*** Opening of LISTED RECORDS ***

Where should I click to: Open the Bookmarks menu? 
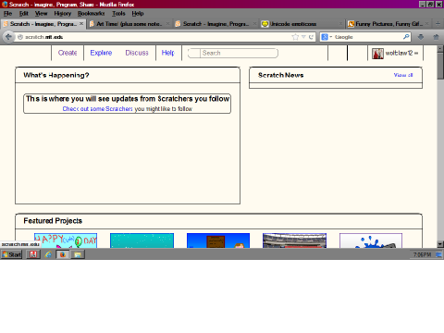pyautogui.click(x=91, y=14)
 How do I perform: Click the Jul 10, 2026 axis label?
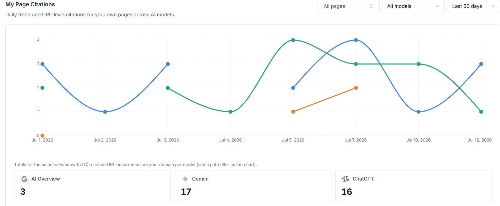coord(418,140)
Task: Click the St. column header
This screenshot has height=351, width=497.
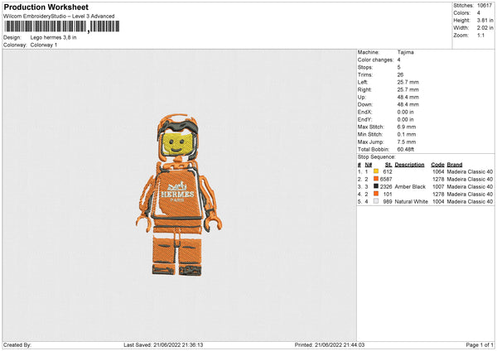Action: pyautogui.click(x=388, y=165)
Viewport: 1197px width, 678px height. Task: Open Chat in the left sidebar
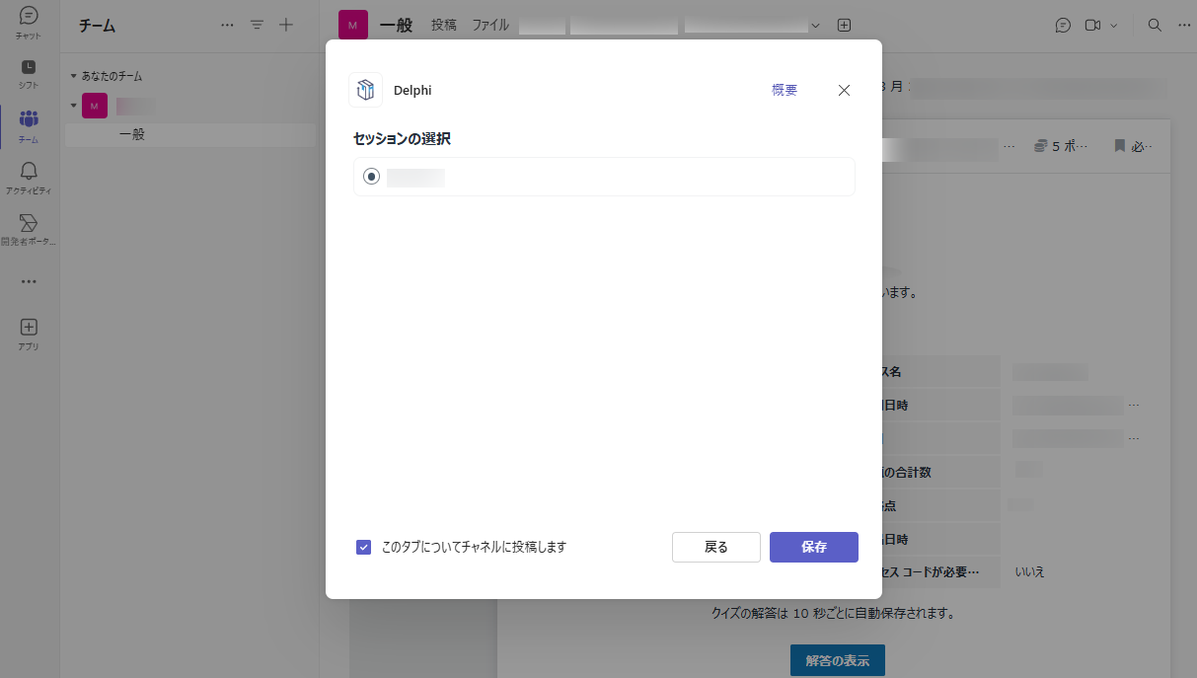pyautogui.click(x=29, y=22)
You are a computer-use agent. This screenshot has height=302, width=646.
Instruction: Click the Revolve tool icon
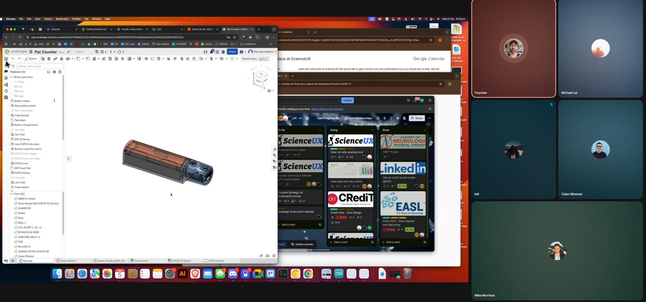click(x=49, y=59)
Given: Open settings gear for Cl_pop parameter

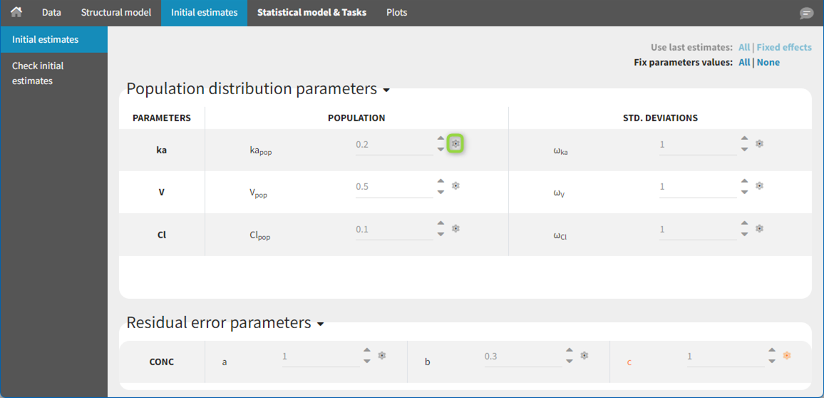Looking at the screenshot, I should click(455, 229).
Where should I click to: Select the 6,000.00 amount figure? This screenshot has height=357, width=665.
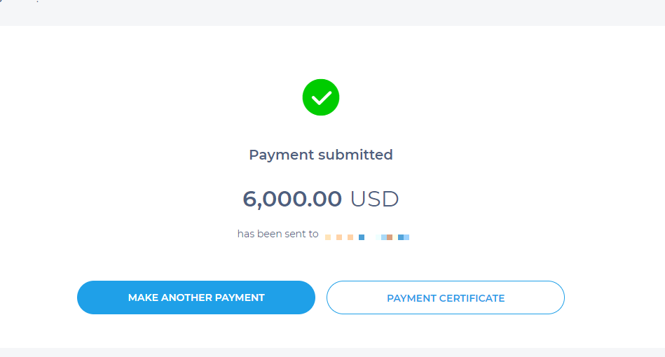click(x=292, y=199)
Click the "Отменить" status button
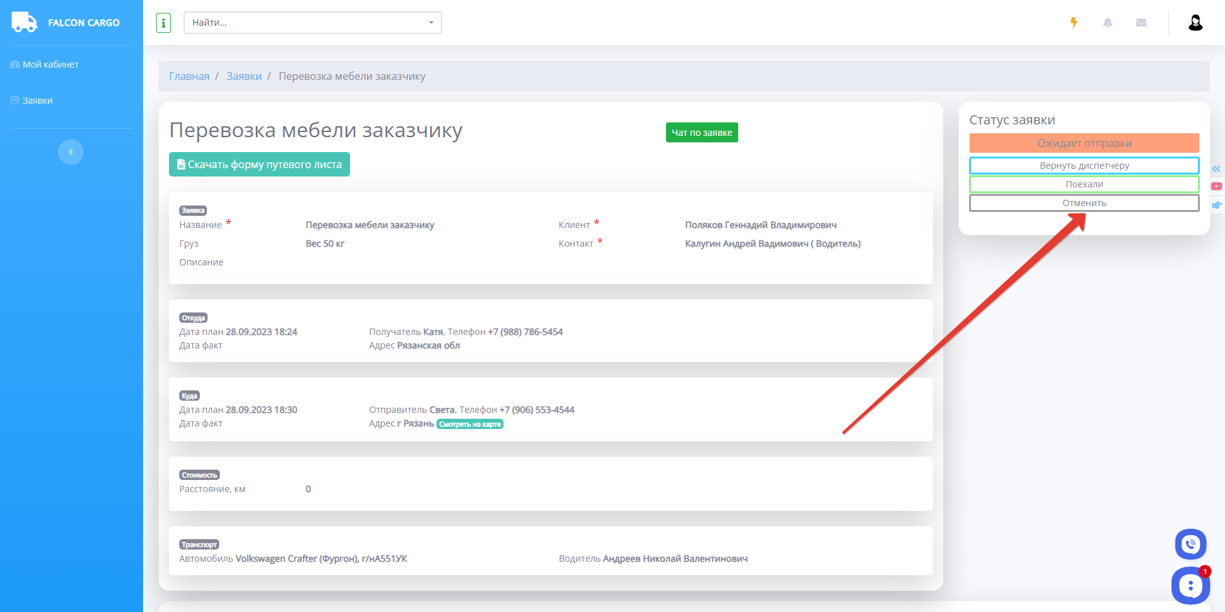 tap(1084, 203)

*** Close of LISTED RECORDS ***
*** Opening of LISTED RECORDS ***

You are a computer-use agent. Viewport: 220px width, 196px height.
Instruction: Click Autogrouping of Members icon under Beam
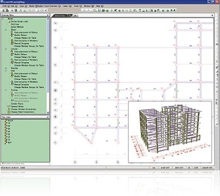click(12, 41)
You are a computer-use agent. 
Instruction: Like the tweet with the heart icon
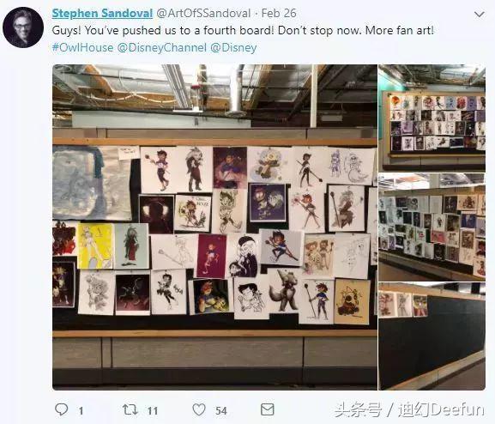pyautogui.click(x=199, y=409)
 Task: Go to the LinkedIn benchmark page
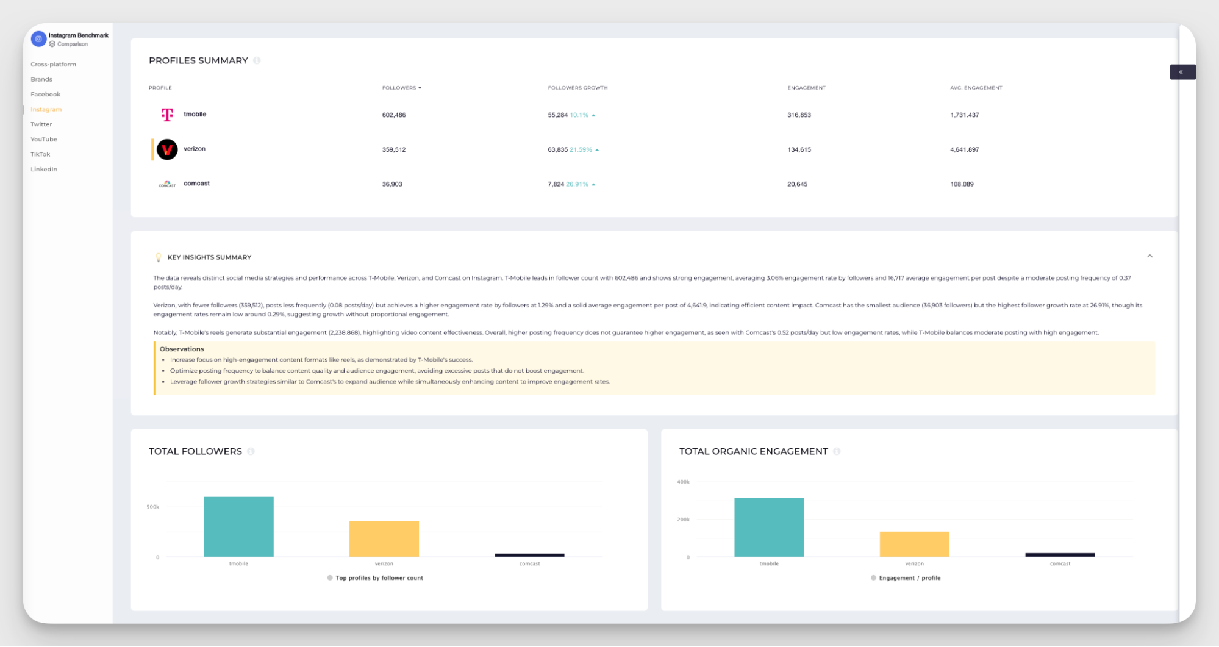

*** Close of LISTED RECORDS ***

## THE PROBLEM:
List every line above that contains the word "computer".

## TASK OUTPUT:
You are a computer-use agent. This screenshot has height=302, width=646.
You are a computer-use agent. Viewport: 220px width, 196px height.
You are a computer-use agent. 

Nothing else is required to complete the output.